Гереон задумался. Конечно, за упокой души нехристей молиться не положено, ибо они осуждены на вечные муки, равно как и самоубийцы, казненные и те, кого мать наша церковь отринула от своего лона, однако князю вряд ли будет приятно это слышать.
- Сие одному господу ведомо, - сказал он наконец. - Возможно, в страстную пятницу не грешно и за них помолиться.
Но Генрих понял, что Гереон просто боится его прогневить. Перед его глазами неотступно стояла одна картина: в огромной зале толпа народу, собравшиеся на вече светские и духовные особы, опора княжества, и все, затаив дыхание, слушают его речь, а посреди залы маленькая, жалкая фигурка в лохмотьях. Эта женщина была его любовницей, и ему пришлось вынести ей смертный приговор. Все желали, чтобы она осталась жива, даже священники, возмущавшиеся ее кощунственным поступком, - ведь им было известно, что она любовница князя, а прежде они осуждали его за то, что у него нет женщины. Они осыпали Юдку проклятьями, негодовали, потрясали руками, однако в душе надеялись, что князь оправдает ее или хотя бы прикажет тайком вывести из подвала и отправить в какой-нибудь отдаленный монастырь или в крепость на границе.

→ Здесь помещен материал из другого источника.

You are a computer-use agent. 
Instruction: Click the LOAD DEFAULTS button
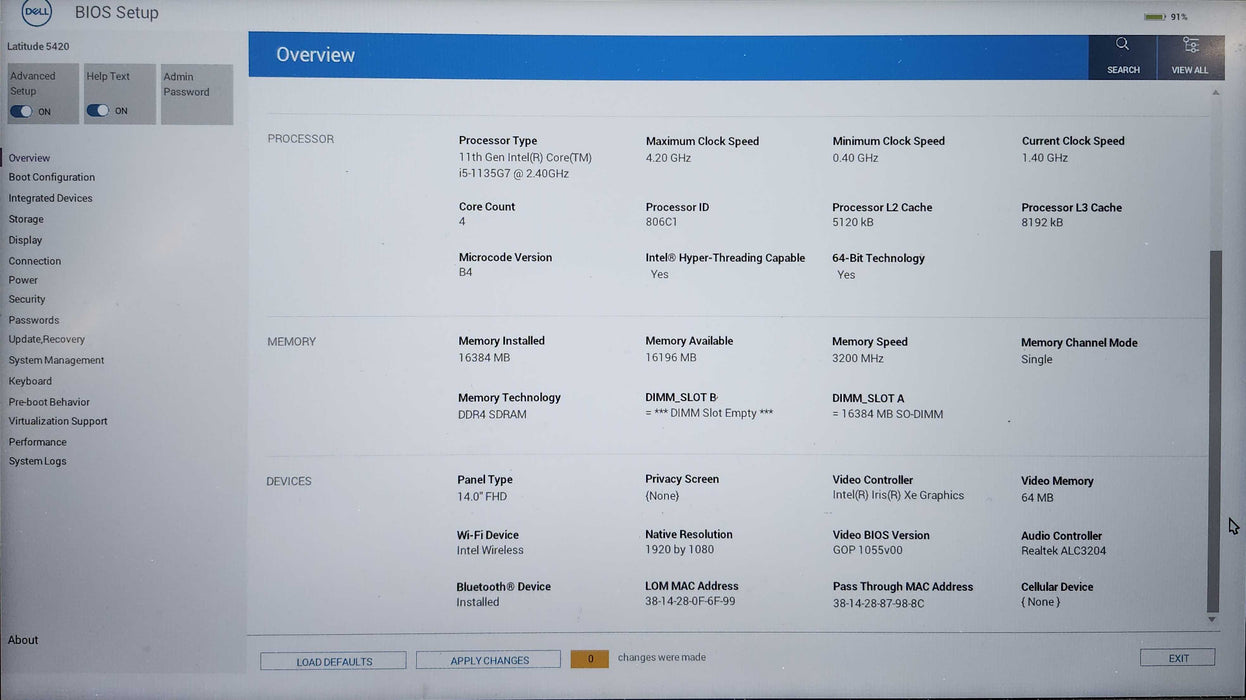(333, 661)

Только она одна знала, что иначе не может быть, и он это знал. Они смотрели друг на друга через всю залу, и страх исчезал из ее глаз, когда они встречали его спокойный, холодный взгляд. Иного выхода не было, она чувствовала себя уже мертвой, и Генрих это видел. Выслушав приговор, она даже не вскрикнула; она поникла, когда Генрих от нее отвернулся, и упала наземь лишь потому, что князь отвратил от нее свой взор. Потом она умерла, а когда - Генрих так и не знал.

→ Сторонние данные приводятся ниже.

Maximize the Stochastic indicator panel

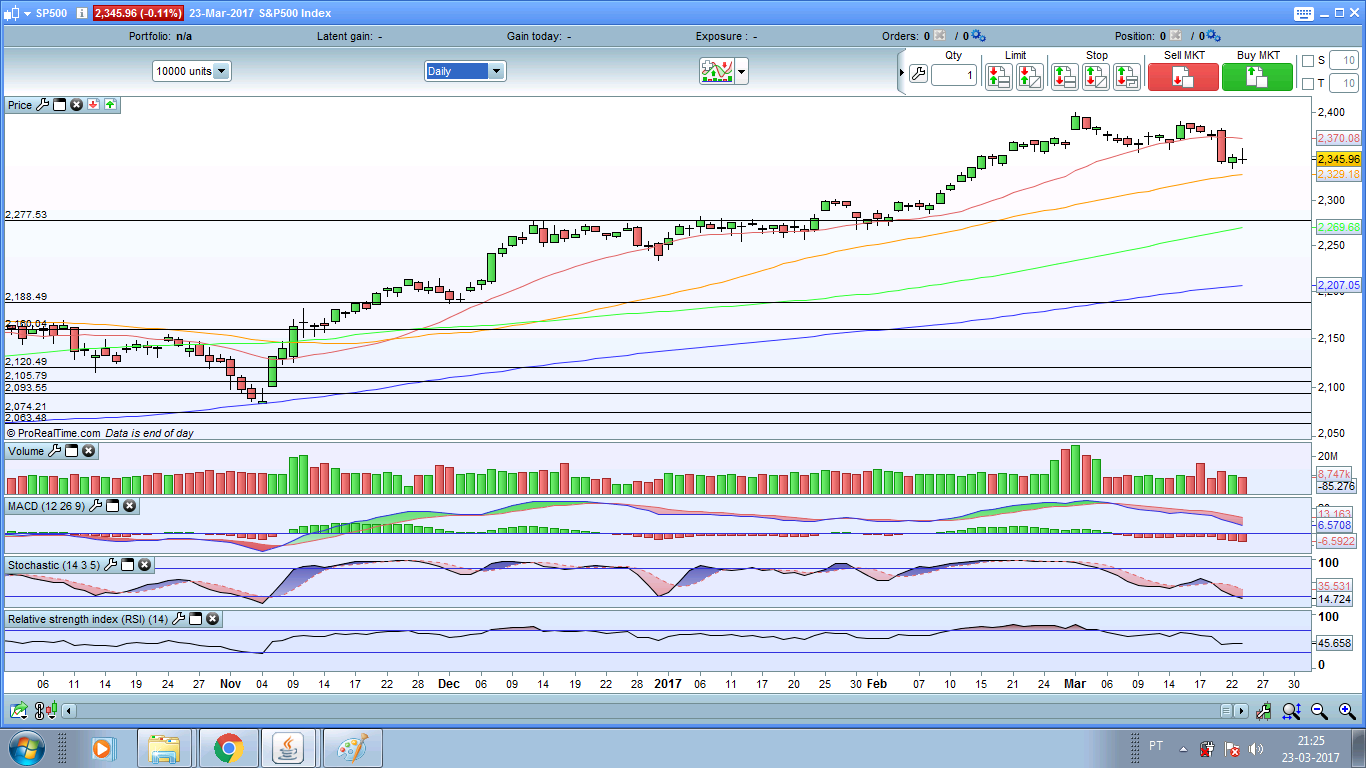[127, 566]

Перед казнью она пожелала принять христианство, но никто не решился окрестить колдунью. Душу ее ввергли в кромешную тьму, и Гереон теперь запрещает молиться за нее. Генриху вспомнилось, что ему однажды рассказывал Лестко. Простой народ, мол, верит, что покойник в течение трех лет и трех месяцев возвращается в свой дом, и надо ему ставить еду, чтобы приходил еще. А иные вдовы уверяют, будто к ним каждую ночь приходит муж и спит с ними, надо лишь оставить покойнику молока в миске, маковую головку да наперсток меду. Когда Кривоустый в лохмотьях явился княгине Саломее во сне, он не молитв просил - этого добра ему хватало, - а еды. Но благочестивая княгиня не дала ему поесть, потому что не знала, чего он хочет, - одно слово, немка.
Лестко говорил это совершенно серьезно. Князь только диву давался ведь Лестко, парень рослый и сильный, как Ахиллес, повсюду с ним ездил, под Аскалоном бился, повидал вместе с князем Бамберг, Рим, Палермо, Иерусалим и Константинополь. А вернулся на родину, женился и снова стал верить во все эти бредни, которые запрещены церковью и противны не только религии, но и здравому смыслу. Однако князь с содроганием думал об этой маковой головке и наперстке меду - неужто ими можно приманить покойницу!
Однажды к Генриху пришел воевода Вшебор доложить о том, что в сандомирском замке не все благополучно. Старик многое помнил из прошлого, не одного князя пережил. А дед Вшебора - тот еще знал короля Мешко и королеву Рихенцу. И старый воевода вспомнил рассказы деда о том, как королева перешла на сторону Безприма, вместе с ним увезла в Германию польскую корону и отдала ее кесарю, чтобы от королевства польского даже следа не осталось, - та корона, мол, и была доподлинная. Только это удержалось в памяти Генриха из долгой их беседы, хотя воевода немало еще говорил о том, что князь завел у себя чужеземные обычаи, которых в старой Польше не знали, да о том, что князю не подобает уединяться в своих покоях, а надобно объезжать со свитой границы княжества, осматривать крепости и допускать к себе всех, у кого есть к нему дело, дабы люди чувствовали власть князя и верили в его могущество.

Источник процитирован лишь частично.